Mitchell, who is the only black candidate, and Roys, one of two women running, have long argued they are the ones who provide the most stark contrast with Walker. Roys, 39, and Mitchell, 41, are also a generation younger than Flynn, who is 70.
Flynn accused Mitchell and Roys of emphasizing “identity politics.”
“Identity politics killed us in 2016,” Flynn said. “I’m opposed to identity politics and I’m opposed to victimology.”
Mitchell, Roys and Evers haven’t returned messages seeking comment Thursday.
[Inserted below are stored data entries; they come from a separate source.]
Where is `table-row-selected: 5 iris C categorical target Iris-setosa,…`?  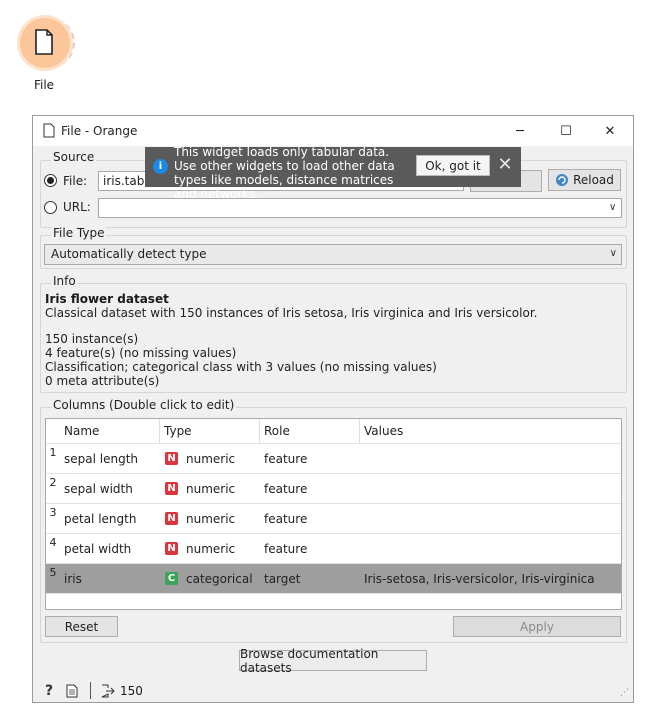
table-row-selected: 5 iris C categorical target Iris-setosa,… is located at coordinates (334, 578).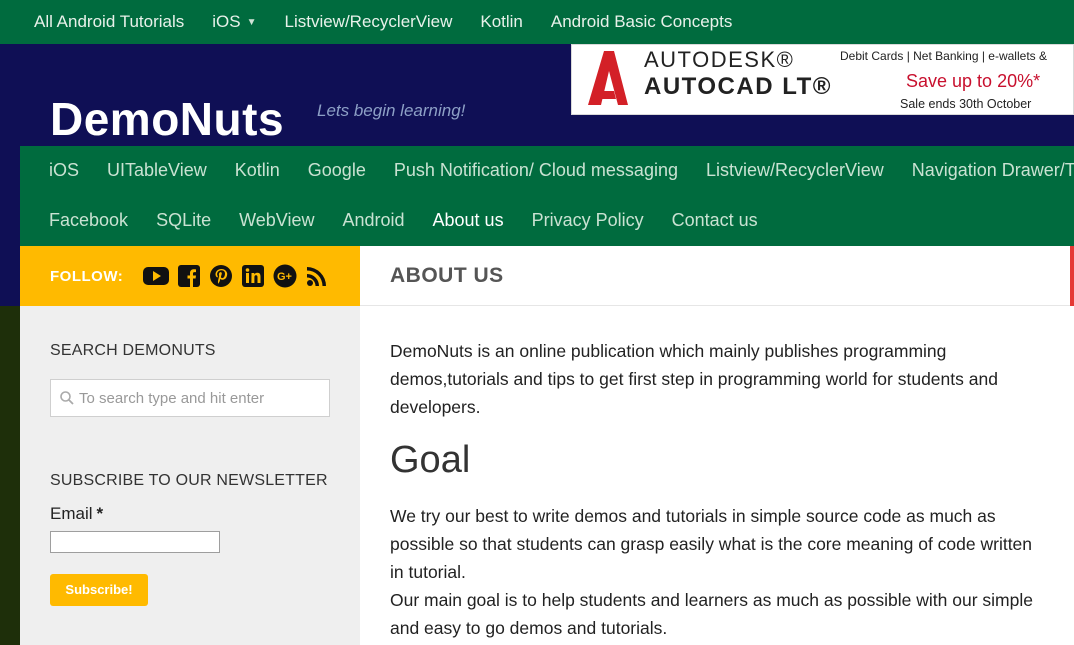  Describe the element at coordinates (221, 276) in the screenshot. I see `pinterest-icon` at that location.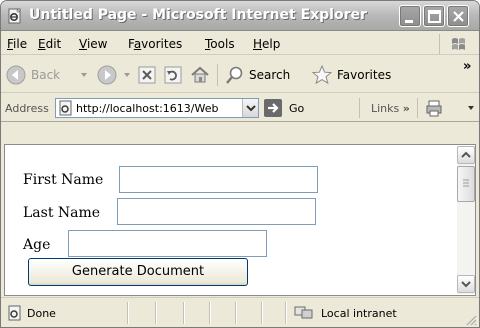  I want to click on home-icon, so click(200, 74).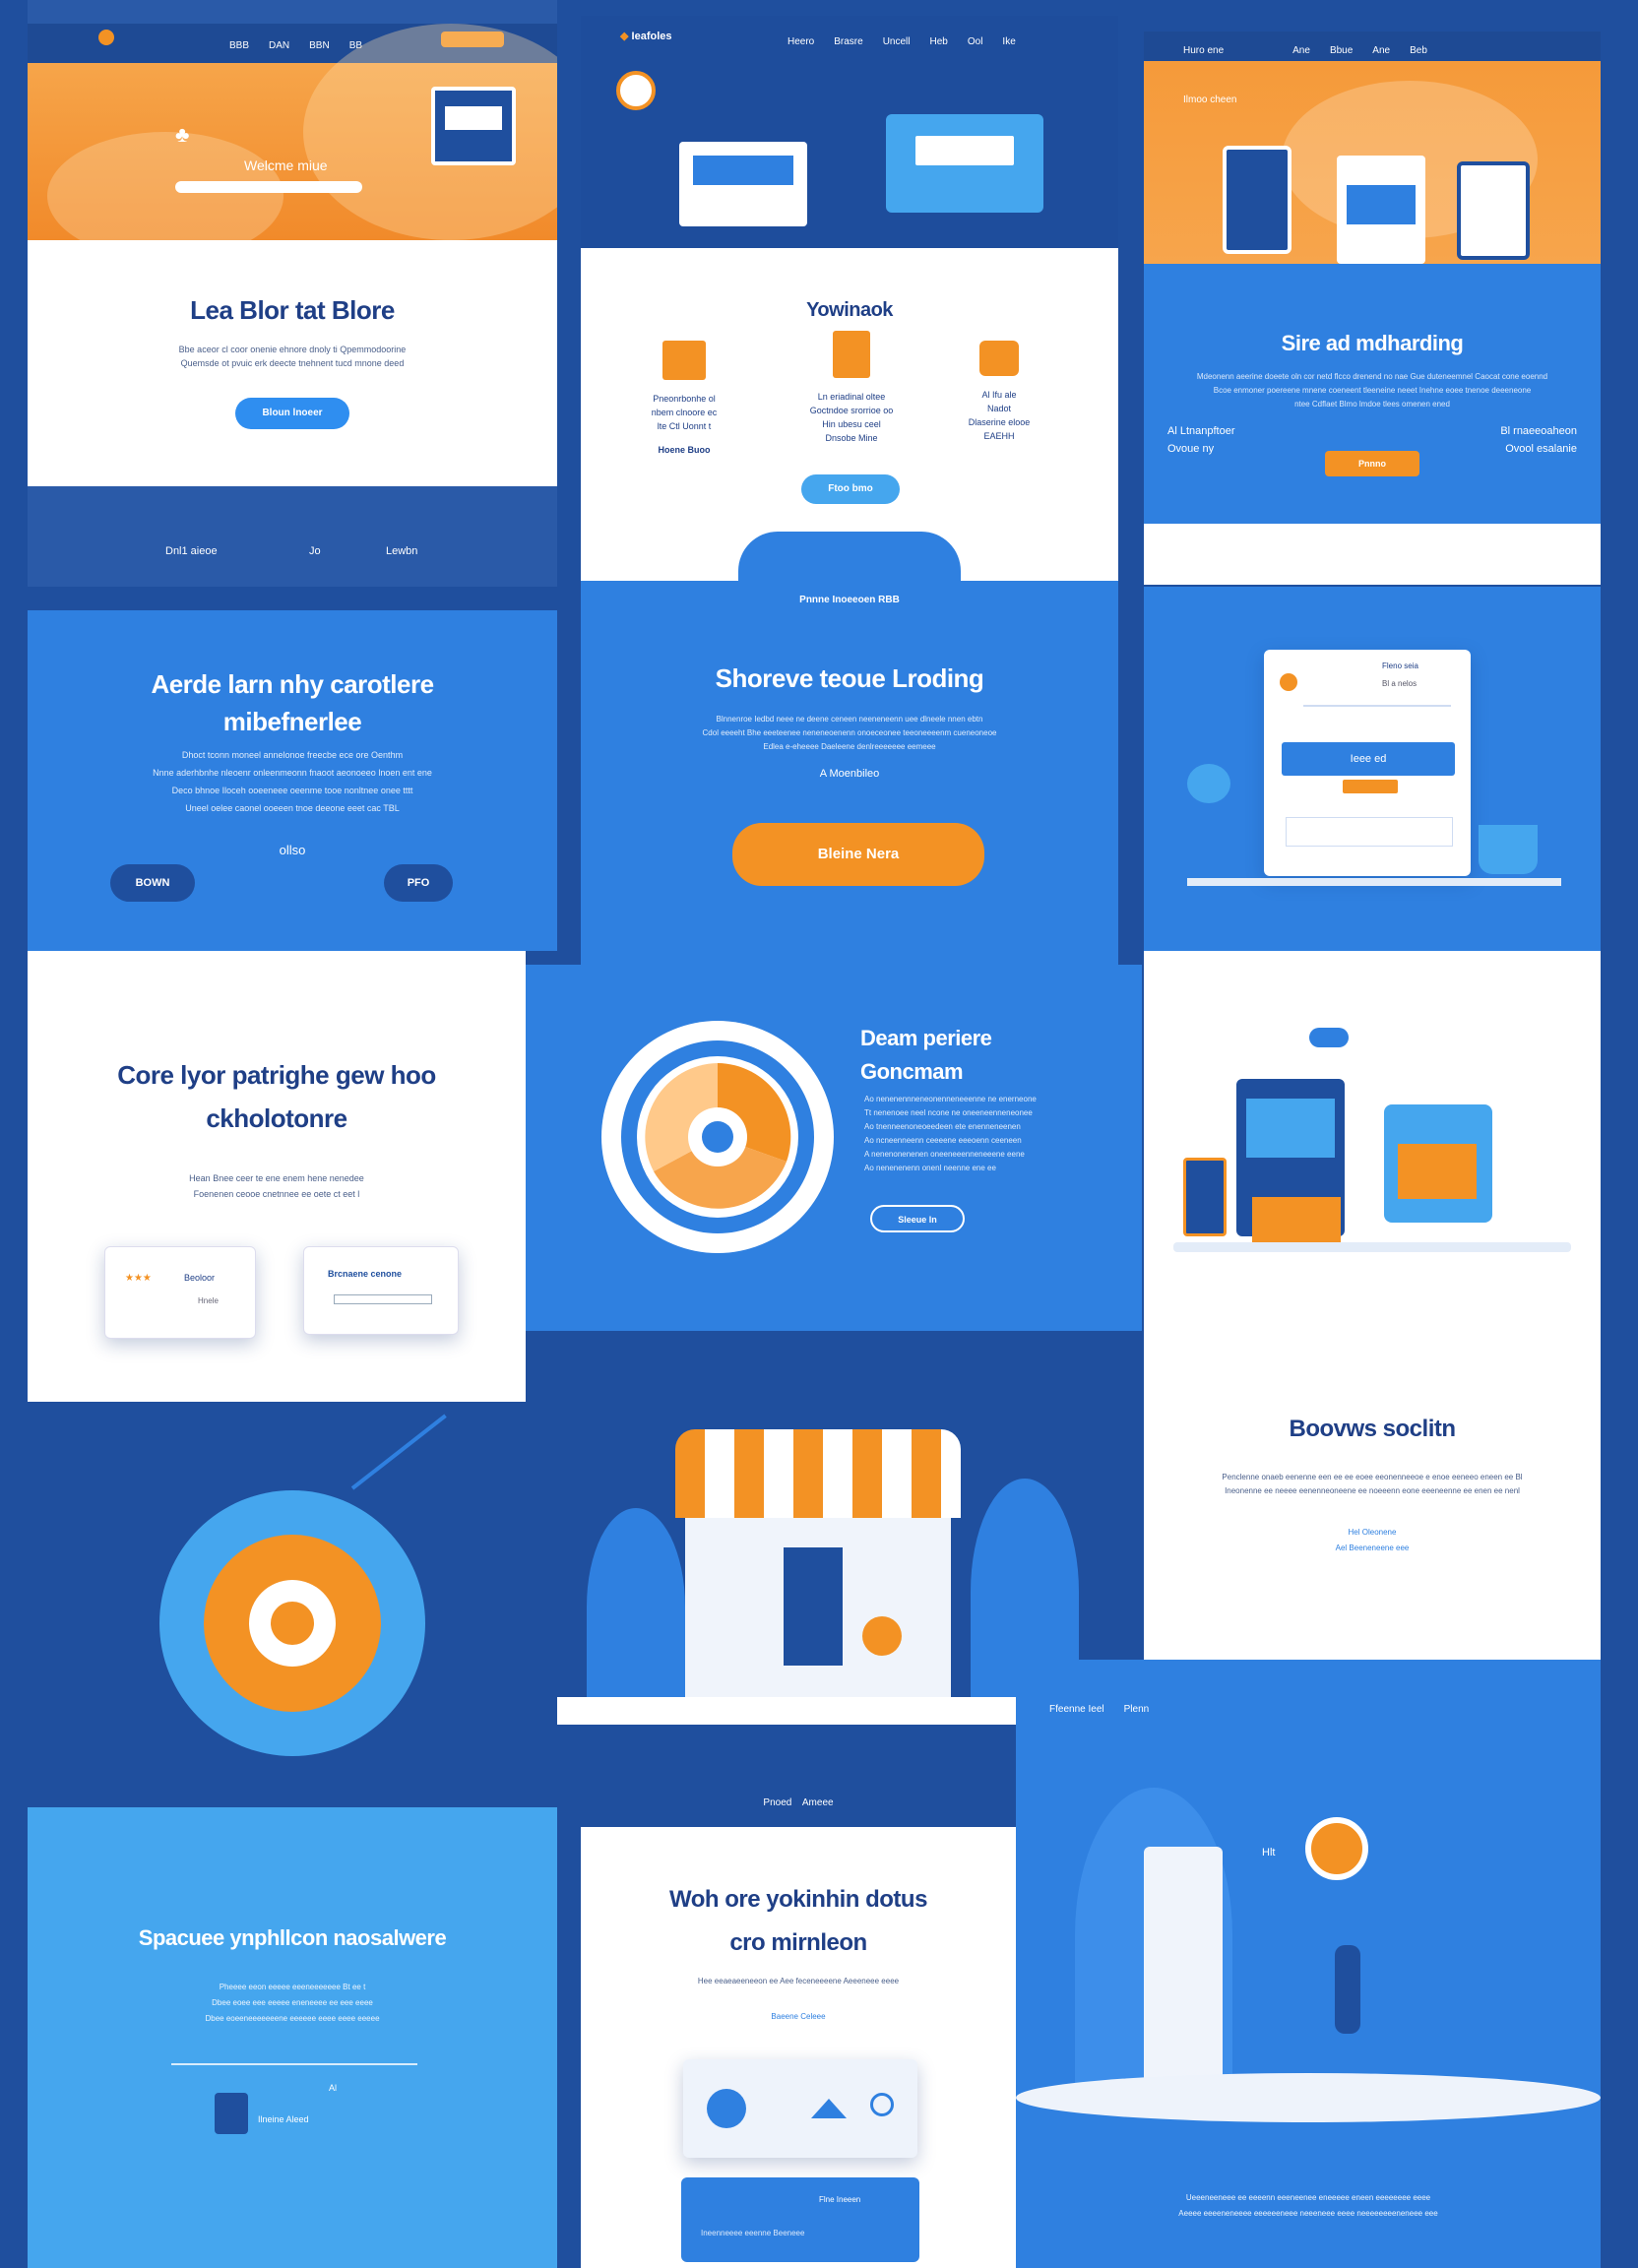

Evers did respond to Flynn’s attacks during the debate, calling them a “cheap shot.” Evers, who was elected in the nonpartisan race for state schools chief three times, is running as a Democrat for the first time.
But Flynn said Thursday that Evers is “politically naive” and “fundamentally a Republican” because of his strong relationships with school boards across the state that Flynn said primarily consist of Republicans. He’s also criticized Evers for praising Walker’s most recent budget as being “kid friendly.”
Evers said in the debate that he praised it because the budget mostly mirrored the proposal Evers put forward.
“What you have is a genteel Republican who is probably fed up with the excesses of Trump and Walker but sails under a flag of convenience,” Flynn said of Evers. “If you want a real contrast with Scott Walker, that contrast is Matt Flynn.”
Evers has long clashed with Walker, signing the petition to recall him from office in 2011 and marching with protesters at the Capitol. But in addition to praising his last budget, Evers has also worked with Walker on a number of education initiatives in the Legislature.
Flynn has refused bipartisan calls to for him to drop out of the race because of his legal work defending the Milwaukee Archdiocese against priest abuse allegations in the 1990s.